Aggiornamento: 14 gen

Il nuovo progetto, targato AITIC Academy, avrà come protagonisti gli studenti della Libera Accademia di Belle Arti di Brescia: una prova di creatività in grado di unire l'arte e la scienza.

La collaborazione tra la Fondazione Alessandra Bono Onlus e AITIC, l’Associazione Italiana Tecnici di Laboratorio Biomedico, prosegue ed evolve.


XXVII Congresso Nazionale in Tecniche di Laboratorio Biomedico


Le sfide poste dall’emergenza Covid-19 non hanno rallentato i progetti dell’Associazione che ha scelto di dar vita al XXVII Congresso Nazionale in Tecniche di Laboratorio Biomedico – I Meeting AITIC-Academy secondo una modalità unica ed innovativa per il settore: il digitale in 3D.


Al congresso si sono contati oltre 250 iscritti tra tecnici di laboratorio, biologi, patologie, oncologi e studenti che, tramite dirette in streaming, hanno seguito le diverse sessioni dedicate a temi scientifici di spicco: dalle competenze e responsabilità professionali, con esperienze di numerose strutture di Anatomia Patologica a livello nazionale messe a confronto, al percorso diagnostico terapeutico delle diverse patologie d’organo.

La XXVII edizione del Congresso, inoltre, ha riservato ampio spazio anche alle tematiche del trapianto d’organi, dell’approccio alla patologia della tiroide e dei problemi emergenti nella diagnostica delle MICI (Malattie infiammatorie croniche intestinali).


Durante la sessione riservata alle metodiche in immunoistochimica si è assistito anche ad un confronto su scala internazionale nel corso del quale è stata illustrata la realtà laboratoristica del Regno Unito, oltre alla presentazione del progetto di un confronto interregionale della qualità in immunoistochimica.


Tutti gli interventi sono stati caratterizzati dall’approccio interdisciplinare delle diverse professionalità coinvolte, con un focus sulle metodiche innovative sia dal punto di vista tecnico-scientifico che organizzativo.


Il nuovo progetto AITIC-Academy: quando l’arte incontra la scienza


Dalla sessione “Quelli che ci guardano dentro” del Congresso ha preso forma un’altra importante iniziativa messa in campo da AITIC-Academy: un progetto coordinato da Moris Cadei e Piera Balzarini in collaborazione con Antonella Bertolotti, Santina Bianchini di Intermed Onlus, organizzazione senza fine di lucro specializzata in attività di cooperazione socio sanitaria, e sostenuta dalla Fondazione Alessandra Bono Onlus.


L’iniziativa ha come protagonisti alcuni degli studenti del III anno della Libera Accademia di Belle Arti di Brescia (LABA) ai quali è stato chiesto di prendere spunto da una lezione sul laboratorio di Anatomia Patologica e di restituire una propria interpretazione del laboratorio di diagnostica cito-istologica.


La raccolta di immagini, rendering o progetti grafici sarà poi oggetto di una mostra itinerante che toccherà diverse realtà ospedaliere italiane.

1 commento


Guest
09 dic 2025

Articolo davvero illuminante, che mette in luce la profonda e spesso sottovalutata sinergia tra il mondo scientifico e quello artistico.

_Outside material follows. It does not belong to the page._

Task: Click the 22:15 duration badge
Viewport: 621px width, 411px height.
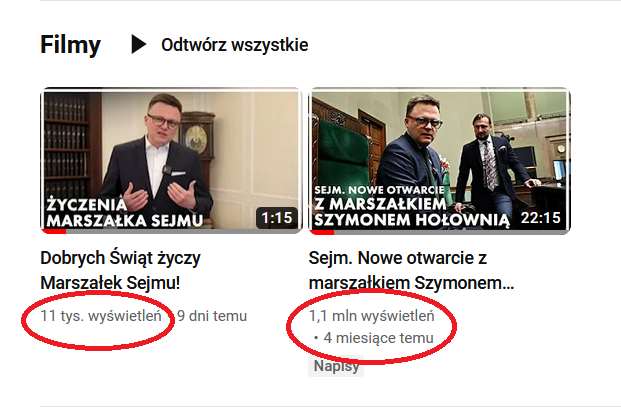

Questo legame, come ben descritto nel progetto tra AITIC e LABA, è un motore di innovazione potentissimo. Pensiamo a come questo connubio si manifesti in altri campi, ad esempio nell'arte tessile; esplorando alcune creazioni tessili, si può notare come estetica e scienza dei materiali si fondano indissolubilmente.


L'Algoritmo Nascosto nel Tappeto


Un tappeto persiano, ad esempio, non è solo un oggetto d'arte, ma un vero e proprio trattato di etnomatematica. I suoi disegni intricati seguono regole geometriche complesse, frattali e simmetrie che venivano calcolate e trasmesse di generazione in generazione, ben prima che la computer grafica rendesse questi processi accessibili…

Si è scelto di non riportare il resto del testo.